Scale across the ridges of the Widjabul peoples Nightcap National Park, or weave your way out to Tintenbar’s Killen Falls. Journey into The Channon toward Nimbin home of the Whiyabul clan or travel north into Minjungbal country to Tweed Heads, no matter the direction, you will find the stories of the indigenous ways preserved within the heart of your surroundings if you listen deeply – Dadirri. When going wandering, take the time to drop into the unique energetic signature of that land, explore your senses, open your awareness, walk kindly and stay to the tracks. Research or connect with the traditional peoples where possible, often there are signs with information in national parks and walking trails detailing the native flora, fauna and the custodians descendant of that land.
The Rainbow Region
With its potent cultural milieu and a vibrant atmosphere playing host to a plethora of tours, community events, markets, activities, workshops, gatherings and festivities. It’s no wonder the area has been deemed ‘the hub of wellness and heart of wellbeing’ along Australia’s East Coast. In a setting where modern spirituality meets ancient wisdom, people of all walks of life follow the calling here to experience healing at the hands of these lands and the magic elixir running in the veins of its waters.
A Guiding Spirit
Now I’m sure you were hoping for me to give away all the local spots, I have mostly withheld locations as a way of preserving that which is sacred, this will give you an opportunity to learn first hand from the indigenous peoples and tours they offer. You can also purchase a ‘Spirit of The Rocks Bundjalung land map’ from Byron Bay Tourist and Information Centre or invest in a copy of Byron Trails ‘50 Walking Adventures in Byron Bay and Beyond’ by Mairéad Cleary.

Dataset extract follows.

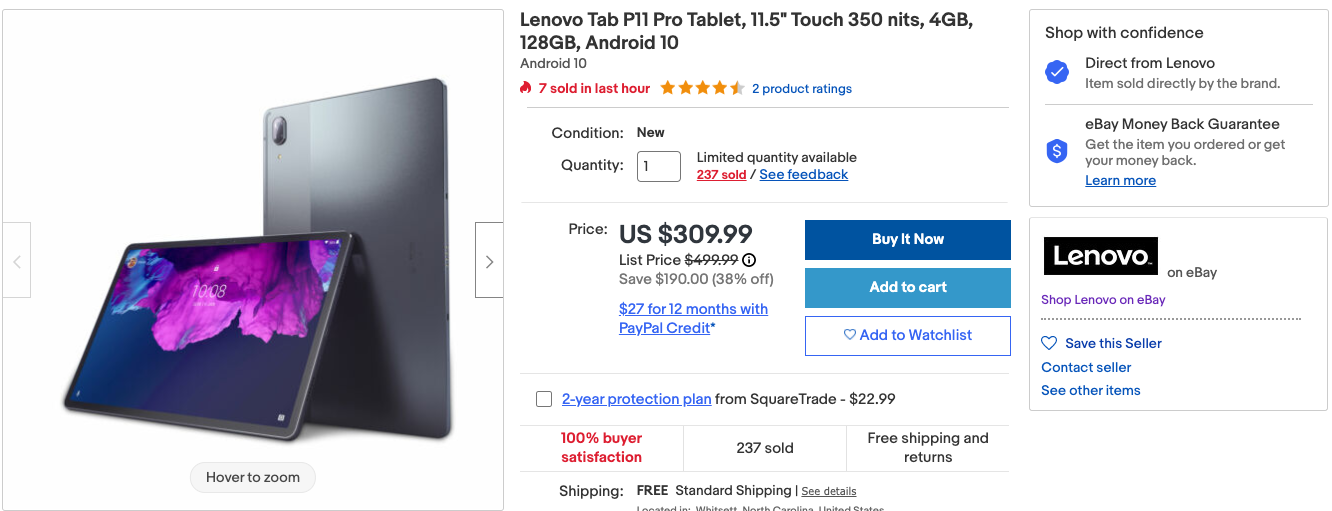Click the Quantity input field
Viewport: 1332px width, 511px height.
pyautogui.click(x=658, y=166)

My intention is for this to ignite your own internal compass, as a guide to accompany your spirit and open your inner vision to follow the omen of your own dreaming. I share this article with integrity and respect for the indigenous peoples and those that are still deeply weaving magic and rejuvenating the lands from the shadow history and current threads of colonialism still at play in the structure of society. I encourage readers to follow your intuition, feel into places that resonate with you, offer a blessing in presence, prayer and gratitude. When you are approaching land, tune into any sensations within the physical body. If you are feeling called to connect to the culture, there are a variety of tours available with independent indigenous groups, traditional owners and cultural centres that can guide you on your journey.